Maurice scribbled something in his notebook, the scratch of pen on paper filling the silence.

She watched him, trying to understand if this was what being taken advantage of felt like.

He didn’t demand anything from her, not explicitly.

But there was a gravity to him that drew her in anyway, made her want to give more than she should.

That was dangerous. She saw it with Amelia and her friends.

The way Maurice had this sly, sideways smile that invited recklessness, a smile that seemed to say, It’s fine, go ahead, let yourself slip.

“Well, some folks who service the Greenbelt building have been talking,” he said, passing her a tray of fresh fruit.

Fiona picked through the fruit tray for the strawberries and found herself in a race with Maurice, who apparently preferred strawberries too. “Your custodian connections,” she said.

“Exactly,” he said, mouth half-full of strawberries. “They say the late-night meetings have increased and the trash is suddenly all ‘shred only.’ We’re going to pay them a visit tonight.”

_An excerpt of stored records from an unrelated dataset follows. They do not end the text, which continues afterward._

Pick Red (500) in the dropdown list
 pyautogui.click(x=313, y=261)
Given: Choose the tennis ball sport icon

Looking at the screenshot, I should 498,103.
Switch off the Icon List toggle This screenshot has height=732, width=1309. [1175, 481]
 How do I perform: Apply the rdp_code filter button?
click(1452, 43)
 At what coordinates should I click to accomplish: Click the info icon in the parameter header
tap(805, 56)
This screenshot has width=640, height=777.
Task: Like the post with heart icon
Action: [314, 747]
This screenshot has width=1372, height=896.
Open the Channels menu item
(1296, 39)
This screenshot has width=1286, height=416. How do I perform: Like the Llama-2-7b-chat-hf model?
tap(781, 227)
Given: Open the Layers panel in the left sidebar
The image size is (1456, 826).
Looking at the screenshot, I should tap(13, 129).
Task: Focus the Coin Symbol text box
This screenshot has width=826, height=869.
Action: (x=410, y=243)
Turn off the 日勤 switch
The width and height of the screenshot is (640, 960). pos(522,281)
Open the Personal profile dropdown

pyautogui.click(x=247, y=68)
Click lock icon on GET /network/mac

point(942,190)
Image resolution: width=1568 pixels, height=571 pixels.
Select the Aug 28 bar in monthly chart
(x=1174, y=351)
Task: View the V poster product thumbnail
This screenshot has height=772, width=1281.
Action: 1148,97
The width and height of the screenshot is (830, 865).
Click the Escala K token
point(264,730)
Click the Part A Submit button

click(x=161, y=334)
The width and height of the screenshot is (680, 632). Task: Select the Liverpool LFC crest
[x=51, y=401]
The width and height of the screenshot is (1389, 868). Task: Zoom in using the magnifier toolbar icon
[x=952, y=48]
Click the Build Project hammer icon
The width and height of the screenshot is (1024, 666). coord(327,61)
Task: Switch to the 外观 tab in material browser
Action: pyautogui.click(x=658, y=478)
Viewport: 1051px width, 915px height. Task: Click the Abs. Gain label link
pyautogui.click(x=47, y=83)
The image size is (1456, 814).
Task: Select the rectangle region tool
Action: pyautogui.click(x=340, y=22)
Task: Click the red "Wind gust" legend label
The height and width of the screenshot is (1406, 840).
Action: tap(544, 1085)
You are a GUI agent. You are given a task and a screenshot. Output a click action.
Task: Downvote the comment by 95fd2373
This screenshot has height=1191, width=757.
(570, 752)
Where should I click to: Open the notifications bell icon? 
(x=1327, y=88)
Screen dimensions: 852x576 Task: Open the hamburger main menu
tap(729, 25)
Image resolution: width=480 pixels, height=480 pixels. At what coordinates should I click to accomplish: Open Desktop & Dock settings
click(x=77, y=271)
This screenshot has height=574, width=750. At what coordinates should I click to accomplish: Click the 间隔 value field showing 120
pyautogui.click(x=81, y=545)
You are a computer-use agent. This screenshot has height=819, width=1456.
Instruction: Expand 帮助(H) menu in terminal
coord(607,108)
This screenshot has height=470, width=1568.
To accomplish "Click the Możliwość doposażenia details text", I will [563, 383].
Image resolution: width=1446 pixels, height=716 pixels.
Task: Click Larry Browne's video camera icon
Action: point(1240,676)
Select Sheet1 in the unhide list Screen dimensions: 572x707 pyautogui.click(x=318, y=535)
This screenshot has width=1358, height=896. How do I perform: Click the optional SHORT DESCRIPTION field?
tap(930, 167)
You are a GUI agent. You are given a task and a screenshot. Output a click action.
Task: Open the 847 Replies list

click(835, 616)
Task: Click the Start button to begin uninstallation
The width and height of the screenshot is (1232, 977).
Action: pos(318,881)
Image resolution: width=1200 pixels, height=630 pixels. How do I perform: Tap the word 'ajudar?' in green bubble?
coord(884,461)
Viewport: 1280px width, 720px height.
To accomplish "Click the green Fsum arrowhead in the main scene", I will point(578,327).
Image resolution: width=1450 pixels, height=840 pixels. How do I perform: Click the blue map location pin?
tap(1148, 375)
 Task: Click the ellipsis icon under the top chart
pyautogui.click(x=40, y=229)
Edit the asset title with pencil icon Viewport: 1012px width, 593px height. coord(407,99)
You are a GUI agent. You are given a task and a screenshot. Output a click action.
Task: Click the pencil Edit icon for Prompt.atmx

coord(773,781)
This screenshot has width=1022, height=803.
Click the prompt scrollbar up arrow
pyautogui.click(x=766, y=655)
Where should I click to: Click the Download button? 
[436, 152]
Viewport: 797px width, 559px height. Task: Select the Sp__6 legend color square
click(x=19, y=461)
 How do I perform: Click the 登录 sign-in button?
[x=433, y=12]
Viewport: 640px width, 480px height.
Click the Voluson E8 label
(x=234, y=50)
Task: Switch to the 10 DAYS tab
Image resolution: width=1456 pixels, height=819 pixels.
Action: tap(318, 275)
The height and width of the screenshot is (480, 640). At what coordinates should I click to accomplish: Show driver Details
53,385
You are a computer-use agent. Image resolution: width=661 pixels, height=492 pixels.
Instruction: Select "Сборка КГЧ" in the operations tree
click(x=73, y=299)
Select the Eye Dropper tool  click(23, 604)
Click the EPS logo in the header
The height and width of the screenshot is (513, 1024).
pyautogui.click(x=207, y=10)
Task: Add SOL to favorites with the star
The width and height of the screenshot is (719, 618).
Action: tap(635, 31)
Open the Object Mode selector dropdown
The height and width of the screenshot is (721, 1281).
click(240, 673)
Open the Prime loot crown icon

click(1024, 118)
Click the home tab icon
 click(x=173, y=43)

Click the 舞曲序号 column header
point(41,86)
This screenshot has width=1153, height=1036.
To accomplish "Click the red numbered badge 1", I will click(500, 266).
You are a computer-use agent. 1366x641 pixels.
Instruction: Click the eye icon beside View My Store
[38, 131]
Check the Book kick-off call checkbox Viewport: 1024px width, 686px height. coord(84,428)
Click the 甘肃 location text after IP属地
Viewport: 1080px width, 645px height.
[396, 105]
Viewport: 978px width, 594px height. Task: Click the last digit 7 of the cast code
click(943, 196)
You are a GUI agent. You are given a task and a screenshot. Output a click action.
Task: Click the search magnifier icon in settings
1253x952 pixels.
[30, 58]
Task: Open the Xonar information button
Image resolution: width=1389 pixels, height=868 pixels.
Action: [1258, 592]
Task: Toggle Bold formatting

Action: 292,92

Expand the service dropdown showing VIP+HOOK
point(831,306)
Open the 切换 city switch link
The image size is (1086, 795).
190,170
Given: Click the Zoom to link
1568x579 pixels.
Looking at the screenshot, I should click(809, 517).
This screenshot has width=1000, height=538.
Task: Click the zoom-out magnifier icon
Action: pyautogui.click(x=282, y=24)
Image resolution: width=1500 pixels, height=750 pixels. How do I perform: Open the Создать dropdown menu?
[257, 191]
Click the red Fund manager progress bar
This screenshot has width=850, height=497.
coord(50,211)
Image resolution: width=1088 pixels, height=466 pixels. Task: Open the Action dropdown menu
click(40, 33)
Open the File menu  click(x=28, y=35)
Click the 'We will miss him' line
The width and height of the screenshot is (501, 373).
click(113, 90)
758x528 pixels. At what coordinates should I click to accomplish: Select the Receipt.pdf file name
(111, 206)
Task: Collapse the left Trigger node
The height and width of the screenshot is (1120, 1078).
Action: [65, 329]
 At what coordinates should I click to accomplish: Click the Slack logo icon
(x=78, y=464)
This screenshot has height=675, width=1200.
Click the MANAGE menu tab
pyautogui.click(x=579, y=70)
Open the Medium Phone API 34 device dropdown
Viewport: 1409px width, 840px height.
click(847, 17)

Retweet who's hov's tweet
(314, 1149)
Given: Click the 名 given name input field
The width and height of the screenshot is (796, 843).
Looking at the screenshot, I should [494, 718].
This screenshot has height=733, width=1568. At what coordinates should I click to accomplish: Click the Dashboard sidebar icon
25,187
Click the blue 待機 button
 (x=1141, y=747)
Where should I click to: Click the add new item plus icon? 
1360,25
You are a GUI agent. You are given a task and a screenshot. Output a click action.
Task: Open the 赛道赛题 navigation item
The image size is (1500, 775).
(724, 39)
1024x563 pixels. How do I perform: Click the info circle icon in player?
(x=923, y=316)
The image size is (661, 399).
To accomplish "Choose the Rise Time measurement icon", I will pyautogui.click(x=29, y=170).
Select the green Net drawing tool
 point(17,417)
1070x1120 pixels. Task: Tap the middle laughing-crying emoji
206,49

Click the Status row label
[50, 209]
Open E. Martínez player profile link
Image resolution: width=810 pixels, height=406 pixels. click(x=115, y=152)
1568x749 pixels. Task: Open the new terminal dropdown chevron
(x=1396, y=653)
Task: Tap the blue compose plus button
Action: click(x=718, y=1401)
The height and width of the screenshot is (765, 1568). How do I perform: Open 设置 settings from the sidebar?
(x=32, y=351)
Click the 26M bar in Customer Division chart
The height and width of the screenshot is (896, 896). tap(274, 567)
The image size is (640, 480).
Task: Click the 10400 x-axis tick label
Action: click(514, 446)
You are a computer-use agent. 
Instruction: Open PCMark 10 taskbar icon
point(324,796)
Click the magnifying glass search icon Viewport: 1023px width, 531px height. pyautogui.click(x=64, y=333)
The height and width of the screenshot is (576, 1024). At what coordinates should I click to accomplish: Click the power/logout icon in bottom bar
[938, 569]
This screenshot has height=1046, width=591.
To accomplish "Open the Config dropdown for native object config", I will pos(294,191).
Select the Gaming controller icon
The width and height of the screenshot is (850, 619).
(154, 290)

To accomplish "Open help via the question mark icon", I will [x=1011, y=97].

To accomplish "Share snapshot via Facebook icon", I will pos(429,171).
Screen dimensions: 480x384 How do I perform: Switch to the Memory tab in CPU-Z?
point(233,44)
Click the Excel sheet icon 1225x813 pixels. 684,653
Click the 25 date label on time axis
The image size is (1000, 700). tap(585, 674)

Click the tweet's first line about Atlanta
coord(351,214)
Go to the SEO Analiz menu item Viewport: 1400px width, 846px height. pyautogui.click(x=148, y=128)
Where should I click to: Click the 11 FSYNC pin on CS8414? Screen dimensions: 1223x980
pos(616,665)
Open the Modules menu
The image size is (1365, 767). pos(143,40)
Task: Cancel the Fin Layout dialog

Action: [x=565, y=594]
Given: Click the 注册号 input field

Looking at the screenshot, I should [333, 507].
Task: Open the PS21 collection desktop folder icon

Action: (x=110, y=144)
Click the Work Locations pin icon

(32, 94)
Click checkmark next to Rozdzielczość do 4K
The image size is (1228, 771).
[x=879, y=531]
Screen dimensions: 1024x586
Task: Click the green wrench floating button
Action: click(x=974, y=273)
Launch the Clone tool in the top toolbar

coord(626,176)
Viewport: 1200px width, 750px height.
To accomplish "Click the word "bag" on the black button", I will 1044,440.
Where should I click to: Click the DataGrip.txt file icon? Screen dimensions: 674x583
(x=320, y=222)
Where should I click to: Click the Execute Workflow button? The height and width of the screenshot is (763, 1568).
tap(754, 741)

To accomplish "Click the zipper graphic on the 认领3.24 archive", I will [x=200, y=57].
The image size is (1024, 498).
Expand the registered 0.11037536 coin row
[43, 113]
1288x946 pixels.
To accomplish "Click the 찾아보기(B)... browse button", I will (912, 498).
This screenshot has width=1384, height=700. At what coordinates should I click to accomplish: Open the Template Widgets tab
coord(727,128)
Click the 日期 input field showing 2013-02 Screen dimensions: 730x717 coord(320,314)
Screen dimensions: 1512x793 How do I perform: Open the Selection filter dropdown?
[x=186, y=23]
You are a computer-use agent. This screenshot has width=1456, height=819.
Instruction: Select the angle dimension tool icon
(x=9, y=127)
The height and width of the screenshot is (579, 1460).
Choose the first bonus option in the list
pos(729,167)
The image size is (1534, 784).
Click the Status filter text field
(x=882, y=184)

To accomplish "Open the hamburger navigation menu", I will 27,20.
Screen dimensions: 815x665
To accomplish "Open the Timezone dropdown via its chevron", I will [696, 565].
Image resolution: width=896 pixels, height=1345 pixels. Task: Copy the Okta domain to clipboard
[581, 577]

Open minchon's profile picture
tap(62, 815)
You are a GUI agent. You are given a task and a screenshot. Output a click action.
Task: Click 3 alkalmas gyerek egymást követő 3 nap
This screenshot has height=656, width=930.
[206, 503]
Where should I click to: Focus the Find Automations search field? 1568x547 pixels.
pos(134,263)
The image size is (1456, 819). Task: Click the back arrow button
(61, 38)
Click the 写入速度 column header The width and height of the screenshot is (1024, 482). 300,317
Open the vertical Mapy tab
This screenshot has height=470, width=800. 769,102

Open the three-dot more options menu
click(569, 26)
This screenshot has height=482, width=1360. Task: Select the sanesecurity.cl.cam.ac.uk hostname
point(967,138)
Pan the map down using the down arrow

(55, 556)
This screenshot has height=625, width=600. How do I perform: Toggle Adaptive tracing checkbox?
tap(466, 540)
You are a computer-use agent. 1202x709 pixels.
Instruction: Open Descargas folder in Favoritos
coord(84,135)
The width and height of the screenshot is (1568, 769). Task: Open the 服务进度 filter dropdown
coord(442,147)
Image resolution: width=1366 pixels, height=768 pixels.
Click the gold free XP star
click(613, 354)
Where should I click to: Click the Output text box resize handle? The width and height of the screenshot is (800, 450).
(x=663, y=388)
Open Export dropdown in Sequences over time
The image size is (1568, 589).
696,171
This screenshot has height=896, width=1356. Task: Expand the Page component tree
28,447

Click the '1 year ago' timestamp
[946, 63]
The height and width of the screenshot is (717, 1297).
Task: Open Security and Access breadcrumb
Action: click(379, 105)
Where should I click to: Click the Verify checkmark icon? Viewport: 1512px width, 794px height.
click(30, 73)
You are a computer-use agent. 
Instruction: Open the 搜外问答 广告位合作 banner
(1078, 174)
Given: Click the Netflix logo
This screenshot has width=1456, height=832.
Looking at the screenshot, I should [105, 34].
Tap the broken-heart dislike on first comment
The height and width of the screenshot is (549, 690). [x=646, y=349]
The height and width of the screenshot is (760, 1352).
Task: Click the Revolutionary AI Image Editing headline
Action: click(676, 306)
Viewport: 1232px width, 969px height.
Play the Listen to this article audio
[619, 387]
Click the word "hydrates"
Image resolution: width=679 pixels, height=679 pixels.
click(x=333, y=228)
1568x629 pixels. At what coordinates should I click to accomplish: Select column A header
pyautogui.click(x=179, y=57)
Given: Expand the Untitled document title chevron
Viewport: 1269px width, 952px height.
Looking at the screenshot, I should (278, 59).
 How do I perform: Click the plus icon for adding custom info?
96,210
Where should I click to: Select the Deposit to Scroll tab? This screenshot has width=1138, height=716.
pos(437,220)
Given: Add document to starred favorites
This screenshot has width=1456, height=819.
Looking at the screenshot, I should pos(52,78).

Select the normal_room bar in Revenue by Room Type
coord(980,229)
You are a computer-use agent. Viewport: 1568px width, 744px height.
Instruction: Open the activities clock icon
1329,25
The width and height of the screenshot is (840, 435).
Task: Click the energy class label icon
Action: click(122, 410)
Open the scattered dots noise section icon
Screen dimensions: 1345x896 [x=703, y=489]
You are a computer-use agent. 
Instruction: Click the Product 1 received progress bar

Their hands collided over the last strawberry, and instinctively, Fiona pulled hers back, retreating like she always had. “Have it,” she said, her voice light, dismissive. She reached for a grape instead.

Maurice paused, the berry poised between his fingers, his gaze fixed on her. “You know,” he said slowly, “it’s okay to want something for yourself, Fiona.”

Fiona blinked at him, unsure whether to laugh it off or let it land. Did he mean the strawberry? Something else? She wasn’t sure, but something inside her—raw and still half-formed—stirred.

She plucked the strawberry from his fingers and popped it into her mouth.